スタニスラスは、プロイセン王国を倒した後の脅威について語った。
「しかし、プロイセン王国以外にも我々に敵対的な国家は多い……救世ロシア神国に北米複合産業共同体……いずれもヨーロッパに対して敵対的な野心を隠していない。次の戦争も近いうちにこれらの国や企業が仕掛けてくる可能性が大きいのだ。その為に、我々はプロイセン王国の今後を取り決めると同時に、今後について議論を重ねていく必要があるのだ」
そうなった際に、ヨーロッパで内輪揉めをしている場合ではないのだ。
確実に内輪揉めでもしていたら、我々は即座に握り潰されているだろう。
そうならないようにするために、戦後のヨーロッパの新秩序体制を構築した上で、新しい敵に備えなければならないのだ。
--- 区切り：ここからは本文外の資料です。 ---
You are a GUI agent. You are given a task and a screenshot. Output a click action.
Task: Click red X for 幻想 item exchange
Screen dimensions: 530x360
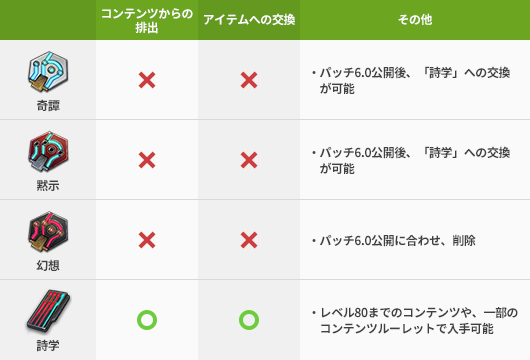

「そこで今回は、フランス側の意向を行うと同時に、各国から要請されるであろうプロイセン王国に対する賠償請求や、領地の請求に関する取り組みについて、各国の大使、弁務官が代表者として取り決めを行う旨を、ここにいるルイ16世陛下の下において承認するものである。ここまでに異議のある者はいるか?」
スタニスラスの問いに、異議を唱えるものはいない。
そう、これはベルリン戦後の事を見据えて行われているプロイセン王国のその後を決める会議なのだ。
すでにプロイセン王国は領土の八割以上を失っており、ポーランドや旧ロシア帝国は十字騎士盟友を離脱し、欧州協定機構との個別講和に応じている。
未だ戦いを続けているのは、プロイセン王国だけであり、今回はそのプロイセン王国の未来を決める会議でもあるのだ。
これを決めるために各国の大使・弁務官の隣には、書記係がついておりそれぞれが紙の最初にこのように綴っている。
「本戦後におけるプロイセン王国の占領・分割統治計画書……」
所謂、戦勝国に許された領土分割の特権を執り行うことができるのだ。
そして、如何にして敗戦国が分裂や分断を起こしていくのか、歴史の授業や教科書でしか見たことがない戦勝国による新しい国家秩序の取り決めを、当事者としての立場で目の当たりにすることができる。